Is that correct? I don’t want to mess it up, but I really don’t want to go through this again when the ide dies, or needs to change.

thanks again.

I think you’ll find I told you that earlier too
Happy to see you sorted it :slight_smile:

Thank you, yes. I do remember seeing it posted by someone earlier, but it didn’t make sense to me back then. Over the years, of all the times in bios, I have never changed the boot order by device. That just missed my brain.

James, you mentioned this in post #6 as I go back over this. It is so obvious now, but I just didn’t catch it then. Sorry. Thanks again to all.

Any thoughts on the question for the other moves above?

This is a hardware issue you will note on the mother board the drive connectors are labeled S1,S2—Sx if you originally had the drive plugged to S2 and added a new one to S1 suddenly the new drive comes before the original thus changing the boot order since the The BIOS without other instruction uses the First drive it finds as boot HD0. IDE just adds another layer of complexity.

Doing a little digging on the XP side, the answer seems to be:
Make an XP hard drive or partition bootable?
1 - boot from the XP CD and “repairing” the Windows XP installation or through recovery console.
2 - fixmbr and enter.

If I do this I assume it will remove grub. Can I boot to openSuSE via the installation disc / boot hard disc (as was being forced at the beginning of this post)? Once there, I can use YaST Boot Manager to reset grub. Does this look right?

I don’t know if you did change something since your findgrub output at post #5 - didn’t reread the whole thread - . But yes, if you use fixmbr, it will replace Grub on your Windows HD (assuming it is the first one) with a generic bootcode. But why would you do that? Does that Grub bother anyone? You can have Grub installed anywhere and everywhere - except in the bootsector of your Windows partition. An yes, if you boot from a live CD, you can install Grub … anywhere as well.

  • But of course only one will boot at a time, the one ine the MBR of the first disk (if there is one), otherwise the one in the bootsector of the active partition on the first disk (if there is one), otherwise the one in the MBR of the second disk (if it is set in the BIOS as second choice boot device), etc.

Hi James!
I didn’t mean to tickle you. Anyway you must be sleeping now.
All I was saying it that the devices names (sda, etc), that are called “OS devices” in the Grub manual page following the link I provided, are a creation of the OS, more exactly of the udev daemon, and do not reflect the reality of the BIOS order - even if it does in most simple situations. Otherwise I guess we all agree about the fact that the bootdisk has to be the first one in the BIOS… although it is more tricky in a SATA/IDE mixed combination. As gogalthorp said:

IDE just adds another layer of complexity.

Is also said that, despite the fact that you don’t have influence of the names, it is not a problem as long as you don’t use device names in grub menu and /etc/fstab. Most users won’t notice that sda has suddenly become sdb since they last reboot the system, as they don’t run findgrub or halinfo on a daily basis. :wink:

On 2011-01-02 02:36, idee wrote:

> Once this is resolved I was going to post another question. I add it
> here in case it affects this issue. This installation moved the drive
> that was previously sda to sdd. It has windows XP on it.

····················

* _Directions_
- a) Answer these from the forum thread on boot order:
(i) How are the drive connectors on the motherboard labeled?
(ii) What is step 2 for making an XP hard drive or partition bootable?
(iii) What creates device names such as sda?
- b) Please explain, using the forum thread on boot order, why adding a new drive can change which drive the system boots from.

* _Information shown_
····················

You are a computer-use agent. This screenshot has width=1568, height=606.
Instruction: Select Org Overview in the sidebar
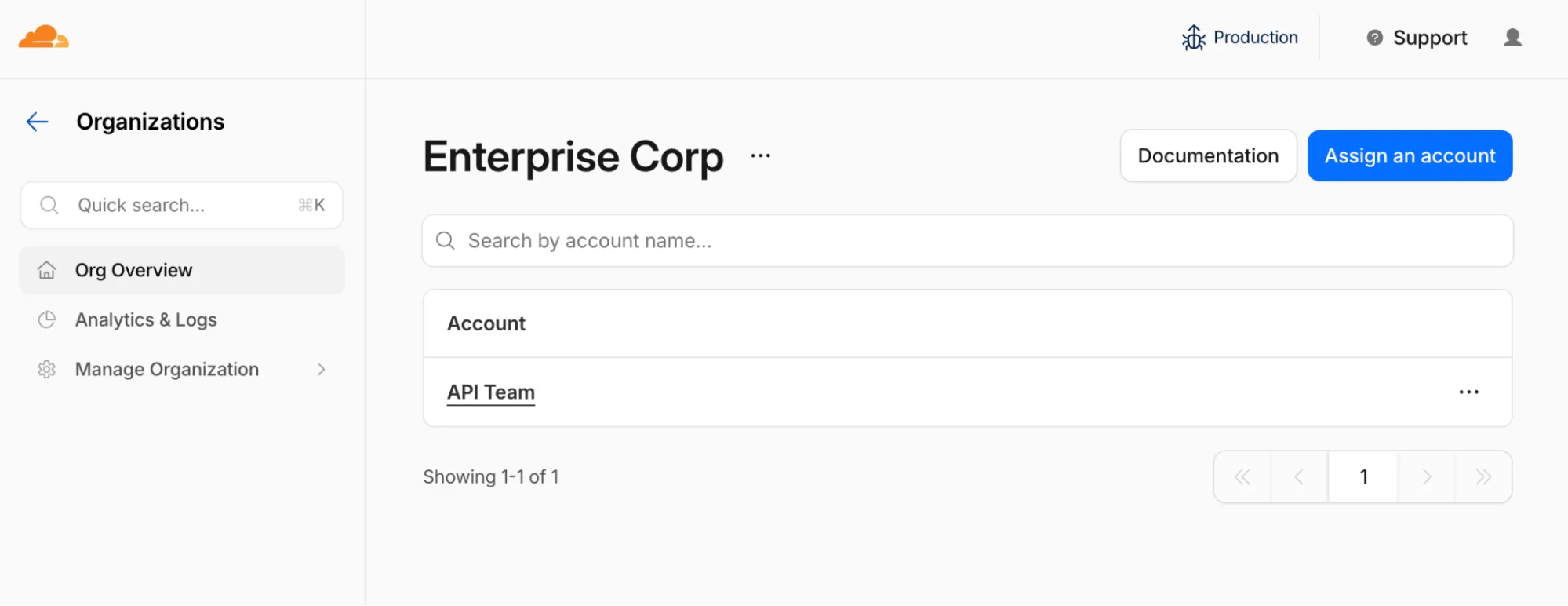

····················

* _Task responses_
- a)
(i) S1, S2—Sx.
(ii) Run fixmbr and press Enter.
(iii) The operating system, specifically the udev daemon.

- b) Without other instructions, the BIOS boots from the first drive it finds, treating it as HD0. If the original drive is on connector S2 and the new one goes on S1, the new drive comes first and becomes the boot drive.